The Variags connected Rus’, via the Baltic Sea, with all the known “Western” world: all of Europe, the Mediterranean, America, via the Black see, with the Middle East, and, via the Caspian Sea, with the far East . Then Tatars and Mongols brought customs and technology of Mongolia, China and Persia; Byzantines, Turks and Jews connected ancient Rus’ with the Middle East.

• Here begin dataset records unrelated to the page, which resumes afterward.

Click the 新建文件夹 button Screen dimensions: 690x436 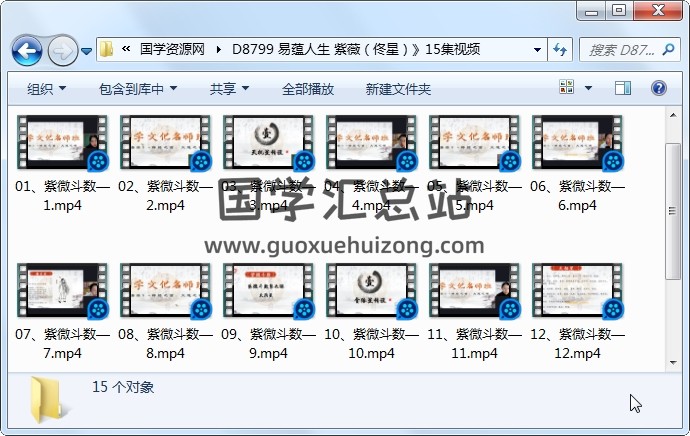tap(398, 89)

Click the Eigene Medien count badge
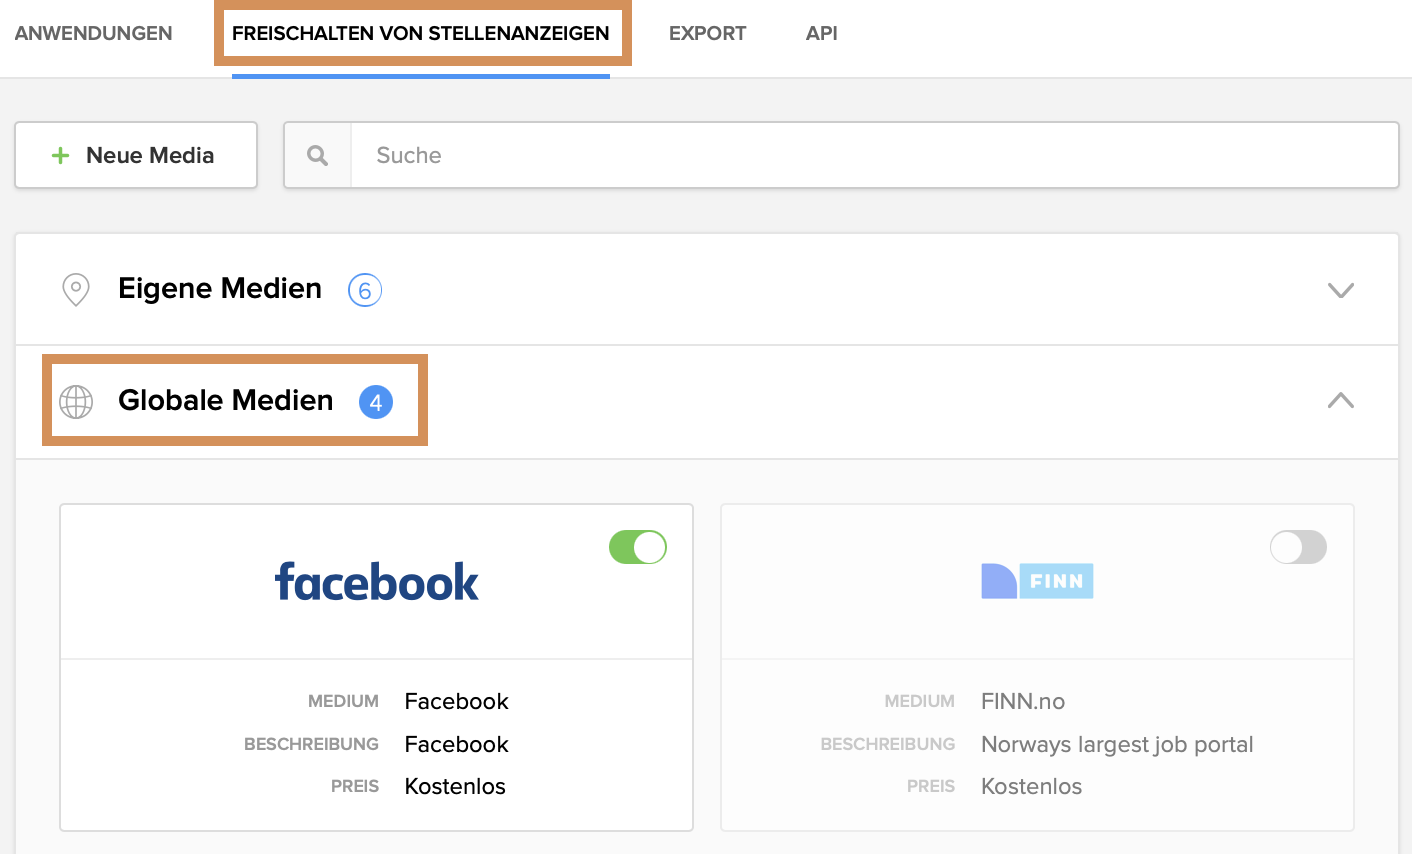(x=365, y=290)
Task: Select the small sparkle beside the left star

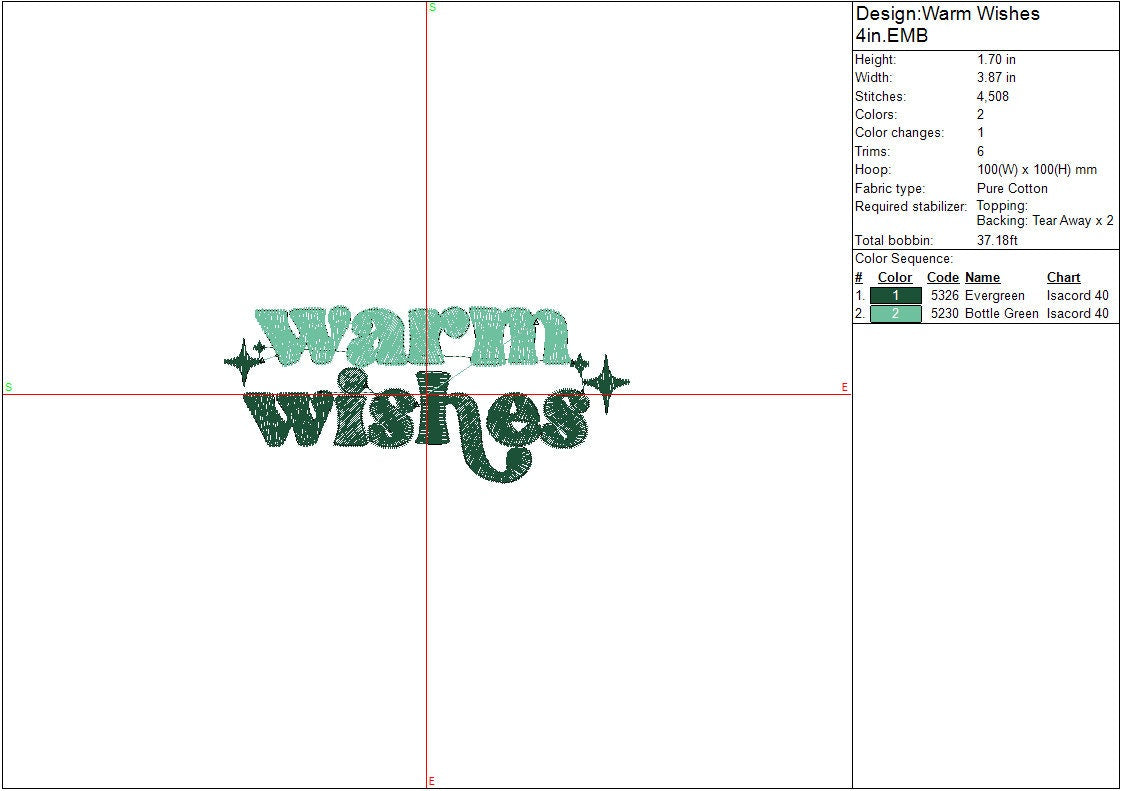Action: tap(260, 347)
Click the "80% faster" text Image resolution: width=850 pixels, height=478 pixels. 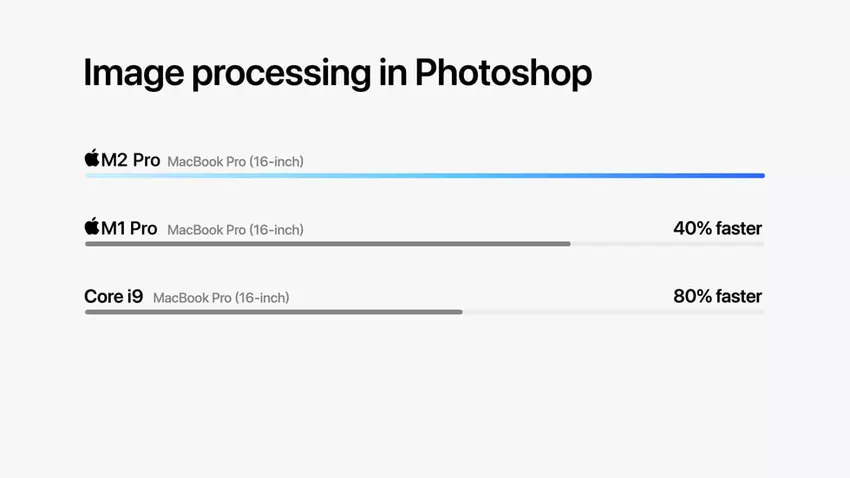coord(717,296)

Also the political structures, far from being crystallized in an archaic form of “Asiatic despotism”, as hinted by many “Western” commentators, varied without interruption: from the “classic” freedoms of the originary peoples of the steppes and the Novgorod Republic (viece), to the republican forms of Greek colonies on the Black Sea (boulé), of the Variags (thing), of the Kossacks (Rada), up to a Federation of Feudal Monarchies like the Kievskaja Rus’ (Duma), and to the Absolutist government of the following “Zarstvo” and “Imperija”, which, on the other side, were absolutely in line with the contemporary political structures, for instance, of England under Henry VIII and Elisabeth 1st, or of Milan under the Visconti and the Sforza, or of France under Louis XIV. In any case, political exchanges with Europe were very tight.
The Rjurik Dynasty, as well as the Greek Clergy, was invited into Russia precisely for what, at their time, was considered to be importing “European” lifestyles: monarchy, commerce, Christendom, in the same way as the East Bulgarians of Bolgar (Kazan) called the Muslims, and the Khazars called the Jews. Words like “kniaz” (prince) and “Vieče” (council) come from the Germanic word “Kuning” (king) and “Witan” (assembly).
In particular, the Rjurikovići had a very active intermarriage policy with European kings, which was continued by the Russian rules up to the end of their empire. In particular, Vladimir the Great married Ann of Byzance; Jaroslav married the Norvegian Ingigerda (Irina); Elizaveta Jaroslavna married king Harold of Norway; Anna Jaroslavna married Henry 1st of France, and later on became Queen of France; Anastasija Jaroslavna married Andrew 1st of Hungary.
Centralization and supremacy of the King on the Church came from Greece, and, later on, from the Protestant Revolutions.
Eneas Piccolomini, an Italian humanist and geographer, who later on became Pope Pius II, and to whom we owe the concept of the “European Common House”, inserted Russia into the geography of Europe in the XV Century. According to him, the borderline ran alongside the river Don and the Azov Sea.